[Records drawn from a dataset]
+--

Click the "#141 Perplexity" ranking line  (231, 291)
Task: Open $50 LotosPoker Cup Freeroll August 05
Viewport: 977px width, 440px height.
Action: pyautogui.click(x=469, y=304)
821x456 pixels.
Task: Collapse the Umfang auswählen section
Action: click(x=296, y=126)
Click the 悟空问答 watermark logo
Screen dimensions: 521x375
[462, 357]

+--

What you have to do> Transcribe the data in full, keeping every detail.

Worked solution>
Click the "#141 Perplexity" ranking line  (231, 291)
Task: Open $50 LotosPoker Cup Freeroll August 05
Viewport: 977px width, 440px height.
Action: pyautogui.click(x=469, y=304)
821x456 pixels.
Task: Collapse the Umfang auswählen section
Action: click(x=296, y=126)
Click the 悟空问答 watermark logo
Screen dimensions: 521x375
[462, 357]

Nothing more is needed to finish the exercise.